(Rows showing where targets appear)
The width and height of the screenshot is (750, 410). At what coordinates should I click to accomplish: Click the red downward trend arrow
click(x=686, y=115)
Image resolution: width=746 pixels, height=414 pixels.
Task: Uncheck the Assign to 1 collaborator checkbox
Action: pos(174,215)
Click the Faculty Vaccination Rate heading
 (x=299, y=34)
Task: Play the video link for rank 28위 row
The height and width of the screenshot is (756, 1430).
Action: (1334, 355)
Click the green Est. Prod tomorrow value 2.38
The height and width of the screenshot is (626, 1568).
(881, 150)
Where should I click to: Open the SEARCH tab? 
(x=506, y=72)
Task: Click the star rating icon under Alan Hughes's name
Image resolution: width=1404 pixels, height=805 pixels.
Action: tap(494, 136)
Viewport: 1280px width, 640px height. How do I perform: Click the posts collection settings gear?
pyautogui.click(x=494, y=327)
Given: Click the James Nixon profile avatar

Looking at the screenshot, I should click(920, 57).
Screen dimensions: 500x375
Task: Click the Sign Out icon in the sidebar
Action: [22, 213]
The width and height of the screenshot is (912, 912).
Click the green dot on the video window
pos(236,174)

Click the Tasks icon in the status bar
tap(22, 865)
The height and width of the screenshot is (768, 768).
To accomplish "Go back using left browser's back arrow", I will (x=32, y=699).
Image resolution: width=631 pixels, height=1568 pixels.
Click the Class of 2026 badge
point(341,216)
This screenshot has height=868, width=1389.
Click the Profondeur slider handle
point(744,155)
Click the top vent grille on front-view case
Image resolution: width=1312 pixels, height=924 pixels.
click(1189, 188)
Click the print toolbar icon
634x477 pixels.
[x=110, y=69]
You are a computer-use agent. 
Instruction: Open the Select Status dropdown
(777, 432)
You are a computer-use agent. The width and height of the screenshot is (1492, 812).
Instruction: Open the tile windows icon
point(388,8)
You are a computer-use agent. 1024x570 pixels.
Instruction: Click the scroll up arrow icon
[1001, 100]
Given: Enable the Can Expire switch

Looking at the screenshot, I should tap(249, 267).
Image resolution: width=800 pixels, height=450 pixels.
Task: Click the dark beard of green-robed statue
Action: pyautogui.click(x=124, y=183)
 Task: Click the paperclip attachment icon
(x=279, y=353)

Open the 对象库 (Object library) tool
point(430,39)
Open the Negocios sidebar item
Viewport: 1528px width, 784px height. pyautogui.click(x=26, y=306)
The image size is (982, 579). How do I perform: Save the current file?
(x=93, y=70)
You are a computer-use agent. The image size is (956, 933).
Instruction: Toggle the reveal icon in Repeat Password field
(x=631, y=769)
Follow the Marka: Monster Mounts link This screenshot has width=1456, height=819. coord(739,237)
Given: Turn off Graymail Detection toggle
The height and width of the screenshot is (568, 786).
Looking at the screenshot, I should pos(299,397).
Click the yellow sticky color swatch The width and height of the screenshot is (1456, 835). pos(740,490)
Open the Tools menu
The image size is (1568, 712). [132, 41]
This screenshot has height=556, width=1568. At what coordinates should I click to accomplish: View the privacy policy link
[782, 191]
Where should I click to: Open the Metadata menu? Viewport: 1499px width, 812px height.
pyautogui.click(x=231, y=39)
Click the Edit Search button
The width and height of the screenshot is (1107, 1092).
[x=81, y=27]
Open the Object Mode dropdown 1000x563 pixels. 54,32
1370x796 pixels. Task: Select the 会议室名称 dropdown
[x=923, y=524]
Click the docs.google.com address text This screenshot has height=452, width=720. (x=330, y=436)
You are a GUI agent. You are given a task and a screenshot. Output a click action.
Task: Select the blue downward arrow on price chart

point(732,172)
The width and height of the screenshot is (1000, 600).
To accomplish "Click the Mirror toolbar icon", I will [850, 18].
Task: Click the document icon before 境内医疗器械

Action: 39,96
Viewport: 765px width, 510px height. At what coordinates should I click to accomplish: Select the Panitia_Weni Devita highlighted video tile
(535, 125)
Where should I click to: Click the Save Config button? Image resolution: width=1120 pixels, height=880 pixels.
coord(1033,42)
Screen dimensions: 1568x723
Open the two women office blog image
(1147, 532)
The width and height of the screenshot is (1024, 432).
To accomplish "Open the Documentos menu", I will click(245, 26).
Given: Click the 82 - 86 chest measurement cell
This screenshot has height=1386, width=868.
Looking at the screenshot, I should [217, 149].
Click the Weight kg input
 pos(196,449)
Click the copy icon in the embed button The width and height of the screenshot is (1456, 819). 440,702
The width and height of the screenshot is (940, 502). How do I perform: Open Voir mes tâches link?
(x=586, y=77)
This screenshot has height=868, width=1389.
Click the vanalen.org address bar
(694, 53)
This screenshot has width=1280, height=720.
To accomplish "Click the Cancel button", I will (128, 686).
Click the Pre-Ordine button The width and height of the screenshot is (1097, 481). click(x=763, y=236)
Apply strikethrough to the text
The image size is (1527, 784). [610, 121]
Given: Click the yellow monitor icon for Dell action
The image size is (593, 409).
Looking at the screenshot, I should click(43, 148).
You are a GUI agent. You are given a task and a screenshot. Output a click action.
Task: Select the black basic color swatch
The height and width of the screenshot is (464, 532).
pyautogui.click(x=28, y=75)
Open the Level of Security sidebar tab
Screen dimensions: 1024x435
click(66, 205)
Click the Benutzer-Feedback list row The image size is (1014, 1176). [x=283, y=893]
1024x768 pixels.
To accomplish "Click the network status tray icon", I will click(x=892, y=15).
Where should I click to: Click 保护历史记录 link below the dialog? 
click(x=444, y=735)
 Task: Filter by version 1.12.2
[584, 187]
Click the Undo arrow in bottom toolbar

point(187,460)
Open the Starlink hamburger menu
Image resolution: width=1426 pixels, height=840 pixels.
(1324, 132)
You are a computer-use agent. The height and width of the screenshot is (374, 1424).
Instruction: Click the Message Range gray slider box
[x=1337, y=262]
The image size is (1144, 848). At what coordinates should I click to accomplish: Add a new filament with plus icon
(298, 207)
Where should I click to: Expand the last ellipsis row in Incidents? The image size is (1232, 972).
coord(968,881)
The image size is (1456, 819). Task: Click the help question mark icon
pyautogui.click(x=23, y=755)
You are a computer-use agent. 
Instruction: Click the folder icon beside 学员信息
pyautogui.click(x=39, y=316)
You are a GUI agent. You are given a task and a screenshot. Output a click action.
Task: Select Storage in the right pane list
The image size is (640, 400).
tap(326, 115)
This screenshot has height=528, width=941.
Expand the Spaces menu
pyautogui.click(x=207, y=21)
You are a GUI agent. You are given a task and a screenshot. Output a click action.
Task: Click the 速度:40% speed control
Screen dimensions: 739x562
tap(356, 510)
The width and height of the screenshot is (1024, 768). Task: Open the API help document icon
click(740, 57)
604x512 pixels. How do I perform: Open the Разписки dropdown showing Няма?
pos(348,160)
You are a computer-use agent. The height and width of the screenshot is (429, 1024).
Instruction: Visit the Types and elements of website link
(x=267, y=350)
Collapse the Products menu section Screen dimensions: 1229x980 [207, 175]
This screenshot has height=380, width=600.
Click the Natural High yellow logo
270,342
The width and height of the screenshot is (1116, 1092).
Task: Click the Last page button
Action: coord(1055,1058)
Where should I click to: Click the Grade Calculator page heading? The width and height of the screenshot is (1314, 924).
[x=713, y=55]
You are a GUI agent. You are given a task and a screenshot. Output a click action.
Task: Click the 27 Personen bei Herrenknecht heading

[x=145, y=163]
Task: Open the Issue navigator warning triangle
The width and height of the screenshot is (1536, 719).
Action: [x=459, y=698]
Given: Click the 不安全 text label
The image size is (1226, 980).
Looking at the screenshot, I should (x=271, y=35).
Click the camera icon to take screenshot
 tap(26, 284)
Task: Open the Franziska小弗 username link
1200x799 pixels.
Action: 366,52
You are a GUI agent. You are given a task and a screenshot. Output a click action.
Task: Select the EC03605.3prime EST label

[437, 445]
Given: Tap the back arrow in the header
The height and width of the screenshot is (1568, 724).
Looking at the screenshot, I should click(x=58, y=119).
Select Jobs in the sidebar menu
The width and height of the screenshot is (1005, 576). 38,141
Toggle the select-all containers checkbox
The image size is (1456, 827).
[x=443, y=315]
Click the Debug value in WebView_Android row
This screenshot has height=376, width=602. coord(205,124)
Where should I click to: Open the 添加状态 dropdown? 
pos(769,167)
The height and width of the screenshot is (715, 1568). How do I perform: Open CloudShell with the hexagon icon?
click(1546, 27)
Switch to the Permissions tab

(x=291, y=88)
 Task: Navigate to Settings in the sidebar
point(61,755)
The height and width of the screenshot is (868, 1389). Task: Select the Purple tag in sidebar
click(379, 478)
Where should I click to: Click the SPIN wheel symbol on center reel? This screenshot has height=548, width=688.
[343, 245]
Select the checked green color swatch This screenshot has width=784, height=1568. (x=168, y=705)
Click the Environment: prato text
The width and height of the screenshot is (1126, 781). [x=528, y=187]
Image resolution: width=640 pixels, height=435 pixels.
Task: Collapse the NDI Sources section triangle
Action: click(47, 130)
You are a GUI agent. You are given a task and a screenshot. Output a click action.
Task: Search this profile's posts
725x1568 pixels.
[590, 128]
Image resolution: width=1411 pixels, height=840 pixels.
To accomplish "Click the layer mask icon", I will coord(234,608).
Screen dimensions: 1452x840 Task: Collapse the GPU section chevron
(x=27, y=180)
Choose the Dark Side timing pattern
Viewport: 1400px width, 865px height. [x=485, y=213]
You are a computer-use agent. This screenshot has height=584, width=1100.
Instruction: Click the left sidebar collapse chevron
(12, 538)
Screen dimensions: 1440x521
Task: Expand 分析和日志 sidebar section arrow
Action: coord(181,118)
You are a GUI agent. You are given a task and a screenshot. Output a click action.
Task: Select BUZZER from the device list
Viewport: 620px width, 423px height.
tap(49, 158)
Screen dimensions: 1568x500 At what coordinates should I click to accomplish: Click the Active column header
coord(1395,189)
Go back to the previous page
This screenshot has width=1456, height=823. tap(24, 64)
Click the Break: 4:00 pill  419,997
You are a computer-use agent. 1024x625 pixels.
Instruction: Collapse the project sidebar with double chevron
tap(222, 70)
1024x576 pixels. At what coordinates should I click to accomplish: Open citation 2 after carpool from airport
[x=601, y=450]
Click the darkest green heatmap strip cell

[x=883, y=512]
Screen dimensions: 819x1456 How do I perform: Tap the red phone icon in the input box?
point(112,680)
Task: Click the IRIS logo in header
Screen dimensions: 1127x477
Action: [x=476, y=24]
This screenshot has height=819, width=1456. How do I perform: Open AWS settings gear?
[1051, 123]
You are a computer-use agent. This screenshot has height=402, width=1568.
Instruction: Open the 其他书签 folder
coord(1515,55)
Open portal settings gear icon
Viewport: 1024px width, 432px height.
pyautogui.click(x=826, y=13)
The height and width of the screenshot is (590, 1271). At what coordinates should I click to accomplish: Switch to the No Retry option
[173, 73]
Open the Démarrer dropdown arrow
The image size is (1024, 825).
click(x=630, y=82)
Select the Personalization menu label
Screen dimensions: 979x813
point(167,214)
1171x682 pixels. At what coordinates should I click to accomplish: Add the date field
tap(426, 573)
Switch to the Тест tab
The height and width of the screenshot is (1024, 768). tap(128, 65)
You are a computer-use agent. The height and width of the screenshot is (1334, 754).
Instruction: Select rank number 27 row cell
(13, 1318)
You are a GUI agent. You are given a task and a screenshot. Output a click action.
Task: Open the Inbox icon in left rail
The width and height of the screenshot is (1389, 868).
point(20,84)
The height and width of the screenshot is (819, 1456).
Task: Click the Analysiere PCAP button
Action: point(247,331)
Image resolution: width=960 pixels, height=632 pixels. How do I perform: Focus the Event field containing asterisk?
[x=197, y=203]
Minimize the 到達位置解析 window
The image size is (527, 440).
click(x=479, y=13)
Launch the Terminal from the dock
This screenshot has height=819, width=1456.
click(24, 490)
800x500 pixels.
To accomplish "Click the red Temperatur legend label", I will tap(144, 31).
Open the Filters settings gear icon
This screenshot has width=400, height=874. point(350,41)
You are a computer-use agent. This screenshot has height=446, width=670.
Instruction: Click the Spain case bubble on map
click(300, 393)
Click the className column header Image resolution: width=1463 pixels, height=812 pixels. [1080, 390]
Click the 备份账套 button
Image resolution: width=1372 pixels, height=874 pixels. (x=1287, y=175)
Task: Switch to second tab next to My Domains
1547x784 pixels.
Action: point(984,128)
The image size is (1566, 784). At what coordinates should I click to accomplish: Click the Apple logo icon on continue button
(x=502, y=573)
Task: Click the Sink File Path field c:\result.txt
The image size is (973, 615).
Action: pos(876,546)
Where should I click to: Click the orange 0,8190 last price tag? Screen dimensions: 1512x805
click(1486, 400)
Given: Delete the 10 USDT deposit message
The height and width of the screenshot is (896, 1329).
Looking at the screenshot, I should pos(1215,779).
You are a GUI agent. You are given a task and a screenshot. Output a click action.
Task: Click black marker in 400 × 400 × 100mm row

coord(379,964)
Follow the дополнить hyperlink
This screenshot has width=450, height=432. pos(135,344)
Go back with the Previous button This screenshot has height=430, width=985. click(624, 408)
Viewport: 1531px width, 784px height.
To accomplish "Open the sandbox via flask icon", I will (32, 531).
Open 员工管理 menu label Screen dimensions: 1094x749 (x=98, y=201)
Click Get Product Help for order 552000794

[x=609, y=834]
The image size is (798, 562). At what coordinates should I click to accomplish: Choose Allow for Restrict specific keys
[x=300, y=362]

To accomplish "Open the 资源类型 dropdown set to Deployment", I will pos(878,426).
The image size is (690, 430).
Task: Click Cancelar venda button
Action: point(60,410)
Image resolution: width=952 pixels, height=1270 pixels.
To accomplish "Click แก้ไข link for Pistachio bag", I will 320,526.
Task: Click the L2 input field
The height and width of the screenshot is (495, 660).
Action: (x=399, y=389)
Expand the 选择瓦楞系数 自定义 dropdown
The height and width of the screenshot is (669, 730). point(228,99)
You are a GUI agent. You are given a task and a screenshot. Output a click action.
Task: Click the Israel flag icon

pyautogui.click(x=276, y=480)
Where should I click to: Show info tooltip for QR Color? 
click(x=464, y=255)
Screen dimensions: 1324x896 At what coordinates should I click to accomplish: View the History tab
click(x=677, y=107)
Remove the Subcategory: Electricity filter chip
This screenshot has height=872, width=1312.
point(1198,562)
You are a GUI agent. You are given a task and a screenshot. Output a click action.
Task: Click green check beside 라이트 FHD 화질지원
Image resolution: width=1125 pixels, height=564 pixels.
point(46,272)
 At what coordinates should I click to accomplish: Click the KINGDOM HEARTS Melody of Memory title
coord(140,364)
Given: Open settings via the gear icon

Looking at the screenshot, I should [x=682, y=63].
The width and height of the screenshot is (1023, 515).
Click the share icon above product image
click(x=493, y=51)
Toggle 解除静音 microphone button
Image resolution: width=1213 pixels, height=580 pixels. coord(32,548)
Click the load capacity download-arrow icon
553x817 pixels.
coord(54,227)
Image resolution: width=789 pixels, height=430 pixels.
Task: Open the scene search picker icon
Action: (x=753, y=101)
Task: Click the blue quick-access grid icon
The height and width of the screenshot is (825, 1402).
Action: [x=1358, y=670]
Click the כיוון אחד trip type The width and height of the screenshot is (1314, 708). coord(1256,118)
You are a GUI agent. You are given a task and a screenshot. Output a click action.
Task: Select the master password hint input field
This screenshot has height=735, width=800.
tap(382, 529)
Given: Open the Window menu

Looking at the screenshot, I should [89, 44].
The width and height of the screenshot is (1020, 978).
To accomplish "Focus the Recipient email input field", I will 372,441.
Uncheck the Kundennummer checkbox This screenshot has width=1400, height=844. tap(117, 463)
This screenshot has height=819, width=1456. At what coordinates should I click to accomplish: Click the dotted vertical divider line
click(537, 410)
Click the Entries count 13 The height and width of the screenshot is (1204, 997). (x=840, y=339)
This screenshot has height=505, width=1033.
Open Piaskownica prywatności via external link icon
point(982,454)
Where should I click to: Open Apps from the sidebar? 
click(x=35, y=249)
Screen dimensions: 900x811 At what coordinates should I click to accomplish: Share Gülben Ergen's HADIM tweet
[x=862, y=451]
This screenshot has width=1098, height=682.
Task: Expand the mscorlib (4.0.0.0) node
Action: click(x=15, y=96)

WHAT IS EXPECTED: In everything from the start of the records down through the line containing "point(388,8)", substitute "Step" for "Instruction" and give those lines back with nothing else altered.

TASK OUTPUT:
The width and height of the screenshot is (750, 410). At what coordinates should I click to accomplish: Click the red downward trend arrow
click(x=686, y=115)
Image resolution: width=746 pixels, height=414 pixels.
Task: Uncheck the Assign to 1 collaborator checkbox
Action: pos(174,215)
Click the Faculty Vaccination Rate heading
 (x=299, y=34)
Task: Play the video link for rank 28위 row
The height and width of the screenshot is (756, 1430).
Action: (1334, 355)
Click the green Est. Prod tomorrow value 2.38
The height and width of the screenshot is (626, 1568).
(881, 150)
Where should I click to: Open the SEARCH tab? 
(x=506, y=72)
Task: Click the star rating icon under Alan Hughes's name
Image resolution: width=1404 pixels, height=805 pixels.
Action: tap(494, 136)
Viewport: 1280px width, 640px height. How do I perform: Click the posts collection settings gear?
pyautogui.click(x=494, y=327)
Given: Click the James Nixon profile avatar

Looking at the screenshot, I should click(920, 57).
Screen dimensions: 500x375
Task: Click the Sign Out icon in the sidebar
Action: [22, 213]
The width and height of the screenshot is (912, 912).
Click the green dot on the video window
pos(236,174)

Click the Tasks icon in the status bar
tap(22, 865)
The height and width of the screenshot is (768, 768).
To accomplish "Go back using left browser's back arrow", I will (x=32, y=699).
Image resolution: width=631 pixels, height=1568 pixels.
Click the Class of 2026 badge
point(341,216)
This screenshot has height=868, width=1389.
Click the Profondeur slider handle
point(744,155)
Click the top vent grille on front-view case
Image resolution: width=1312 pixels, height=924 pixels.
click(1189, 188)
Click the print toolbar icon
634x477 pixels.
[x=110, y=69]
You are a computer-use agent. 
Step: Open the Select Status dropdown
(777, 432)
You are a computer-use agent. The width and height of the screenshot is (1492, 812).
Step: Open the tile windows icon
point(388,8)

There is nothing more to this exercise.